| 2010 National Patient Safety Goals – The Joint Commission
The Joint Commission Guideline – Goal 9:
Reduce the risk of resident harm resulting from falls.
NPSG.09.02.01
Reduce the risk of falls.
Falls account for a significant portion of injuries in hospitalized patients, long term care residents, and home care recipients. In the context of the population it serves, the services it provides, and its environment of care, the organization should evaluate the resident’s risk for falls and take action to reduce the risk of falling as well as the risk of injury, should a fall occur. The evaluation could include a resident’s fall history; review of medications and alcohol consumption; gait and balance screening; assessment of walking aids, assistive technologies, and protective devices; and environmental assessments.
The Joint Commission Guideline – Goal 14:
Prevent health care–associated pressure ulcers (decubitus ulcers).
NPSG.14.01.01
Assess and periodically reassess each resident’s risk for developing a pressure ulcer and take action to address any identified risks.

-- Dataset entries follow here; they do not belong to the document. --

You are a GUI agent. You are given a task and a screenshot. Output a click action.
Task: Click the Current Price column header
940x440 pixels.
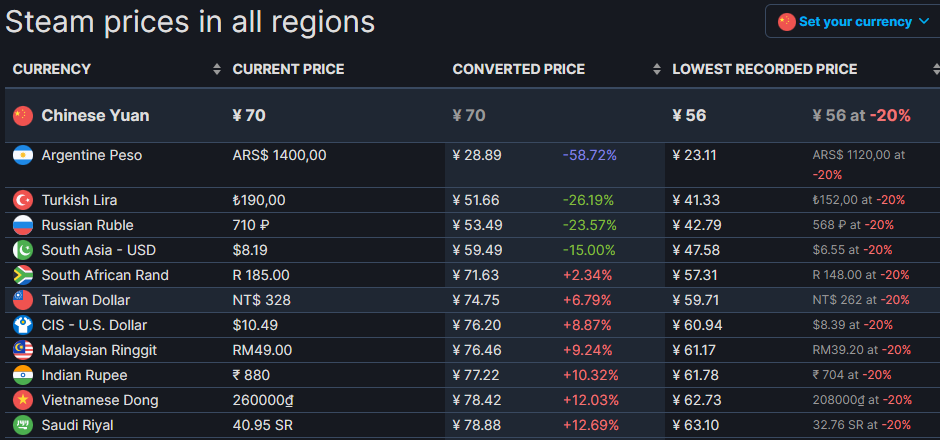pyautogui.click(x=288, y=69)
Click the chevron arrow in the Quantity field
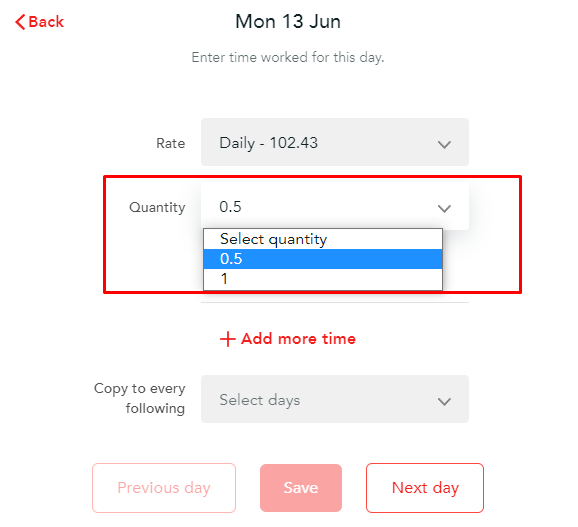This screenshot has width=578, height=527. point(444,208)
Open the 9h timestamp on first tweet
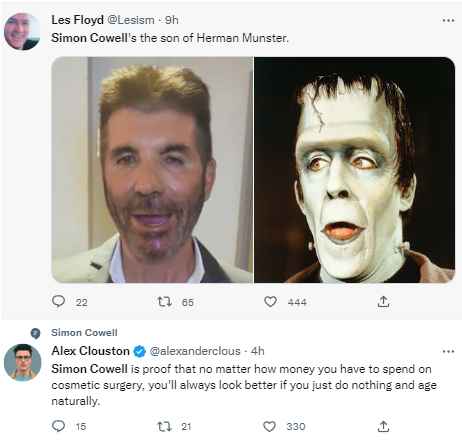 tap(172, 20)
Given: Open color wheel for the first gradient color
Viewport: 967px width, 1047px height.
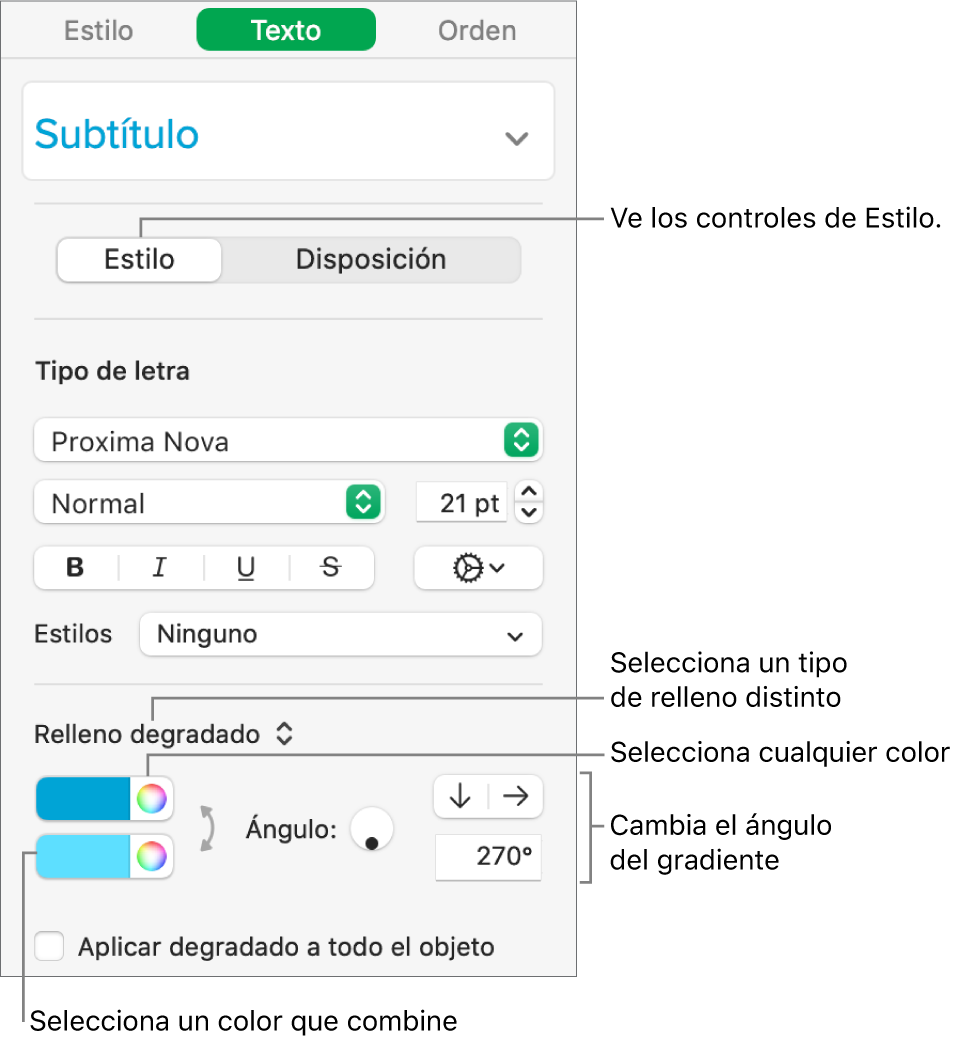Looking at the screenshot, I should pos(151,798).
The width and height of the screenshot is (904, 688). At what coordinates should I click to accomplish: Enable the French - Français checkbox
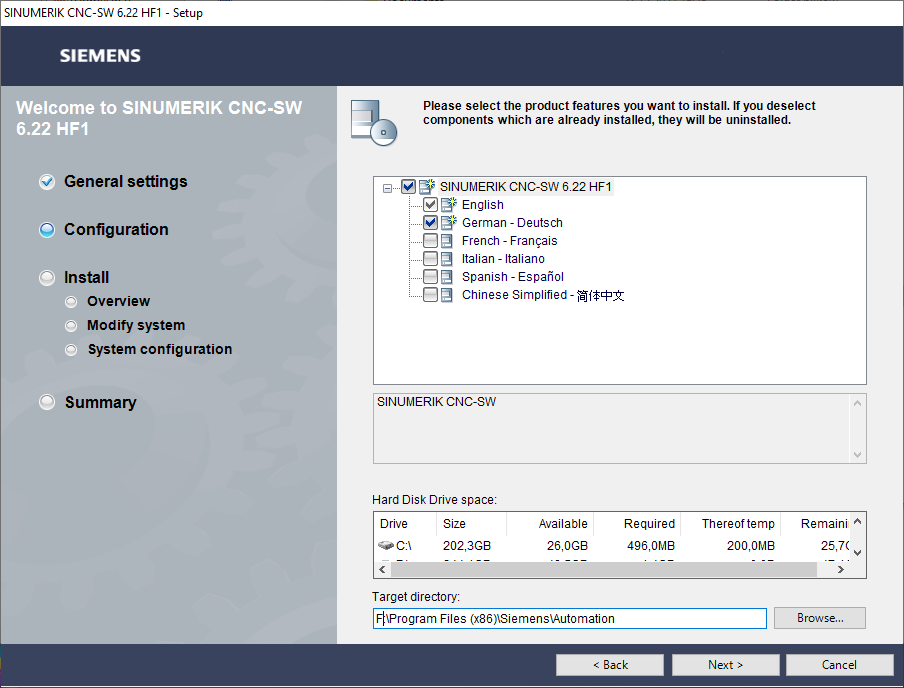(430, 241)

Pressure ulcers (decubiti) continue to be problematic in all heath care settings. Most pressure ulcers can be prevented, and deterioration at Stage I
can be halted. The use of clinical practice guidelines can effectively identify residents and define early intervention for prevention of pressure ulcers.
The Joint Commission Guideline – Goal 16:
Hospitals should “Improve recognition and response to changes in a patient’s condition” “A significant number of critical inpatient events are preceded by warning signs for an average of 6 to 8 hours.” “Critical events… are estimated to occur in 4% to 17% of patient admissions.”The joint commission in its 2010 Treatment and Services Standard PC.02.01.19 requires hospitals to:
- Have a process for recognizing and responding as soon as a patient’s condition appears to be worsening.
- Develop written criteria describing early warning signs of a change or deterioration in a patient’s condition and when to seek further assistance.
- Based on the hospital’s early warning criteria, have staff seek additional assistance when they have concerns about a patient’s condition.
- Inform the patient and family how to seek assistance when they have concern about the patient’s condition
General Statement in Joint Commission Publication:
“Research shows that virtually all critical inpatient events are preceded by warning signs for an average of 6.5 hours.”